### O que se pede
Dê continuidade ao texto sobre o centenário da Revolução Bolchevique a partir da última frase apresentada.

=== Texto fornecido ===

Milton Temer
Neste centenário da Revolução Bolchevique, duas questões se colocam para os que se veem atolados na maré de ceticismo e desesperança.
A vitória dos bolcheviques foi um raio em céu azul? Terá sido produto de acaso histórico num país atrasado e sem cultura política?
Ela tem valor referencial para os que entendem, hoje, ser fundamental a superação do regime capitalista, como forma única de a humanidade não caminhar para uma barbárie irreversível?
As duas questões podem ser respondidas simultaneamente. E com otimismo, a despeito do momento atual, obscuro e pantanoso, de ascensão de populismos de direita xenófobos e da ressurreição de ideologias que julgávamos definitivamente soterradas com a derrota do nazifascismo na II Guerra Mundial.
A Revolução de 1917 não foi produto de acaso ilógico e seus ensinamentos continuam pertinentes na conjuntura que atravessamos. Ela é produto de um longo processo de rupturas insurrecionais, daquilo que Marx e Engels deixaram claro no Manifesto Comunista de 1848, ao afirmarem que a história da humanidade é a história da luta de classes.
A Revolução Russa é o mais consistente capítulo de uma série que não se encerrou da longa caminhada de escravos, servos, povos colonizados, proletários, oprimidos e explorados em seus confrontos com patrícios, nobres, aristocratas e capitalistas.
A Revolução Francesa
Em 1789, o poder absoluto do monarca na França é abolido, a partir do ato simbólico da Queda da Bastilha. Mas o regime não é alterado em sua essência. Luís XVI perde seus poderes absolutos, mas é mantido numa espécie de monarquia constitucional. Amplia-se apenas o poder legislativo dos Estados Gerais, o parlamento pluriclassista que havia sido convocado pelo próprio Luís XVI após séculos de repouso forçado. Convocação imposta por pressão de segmentos da própria nobreza na busca de alternativas políticas e econômicas ao imobilismo do regime feudal ao desenvolvimento das forças produtivas e das relações sociais.

=== Informações registradas ===

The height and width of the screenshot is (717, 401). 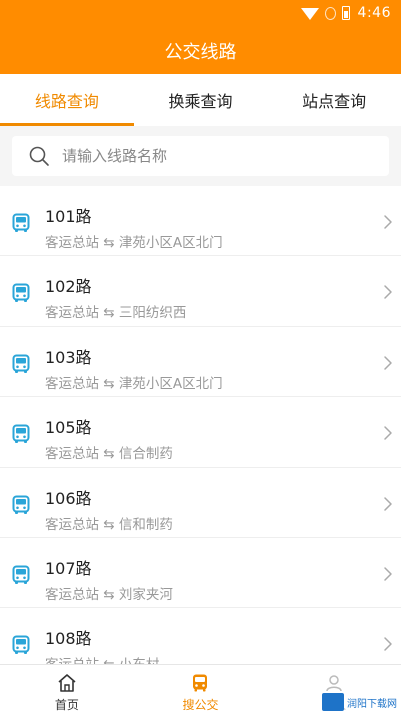 What do you see at coordinates (68, 357) in the screenshot?
I see `route-name: 103路` at bounding box center [68, 357].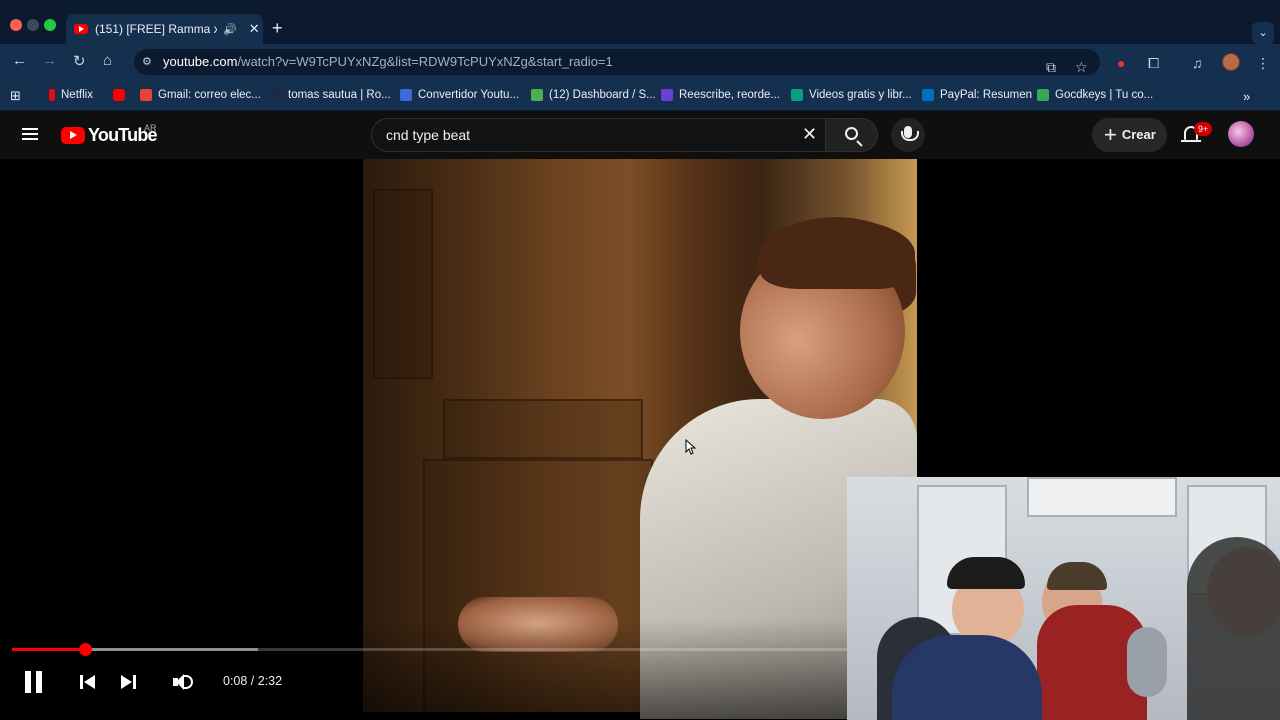 This screenshot has width=1280, height=720. Describe the element at coordinates (1082, 67) in the screenshot. I see `bookmark-star-icon: ☆` at that location.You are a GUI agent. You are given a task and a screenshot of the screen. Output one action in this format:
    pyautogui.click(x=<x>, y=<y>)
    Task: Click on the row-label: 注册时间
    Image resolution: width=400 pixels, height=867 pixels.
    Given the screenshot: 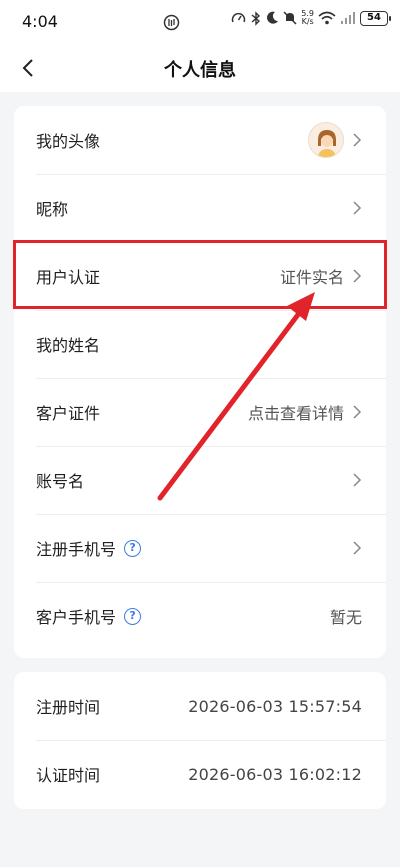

===

### Espaço da resposta
No entanto essa tratativa por cima, acordada pelo acerto de nobres e cleros, não era suficiente diante do que reivindicavam os participantes do Terceiro Estado burgueses, intelectuais e dissidentes do clero e da nobreza. Em 1792, pressionado pela aristocracia recalcitrante, Luis XVI parte para a cartada suicida da busca de apoio militar externo visando sufocar todo o processo e restabelecer o regime anterior. Terminou guilhotinado, abrindo o caminho para a proclamação da República, no mesmo ano.
É onde pontificam Robespierre, Danton, Saint Just, Marat, Desmoulin, numa primeira fase de iniciativas e propostas absolutamente renovadoras, antes que Danton mergulhasse em tenebrosas transações com os setores da burguesia que se aliavam com representantes do regime anterior para impedir o avanço do proletariado de então, liderados pelos jacobinos.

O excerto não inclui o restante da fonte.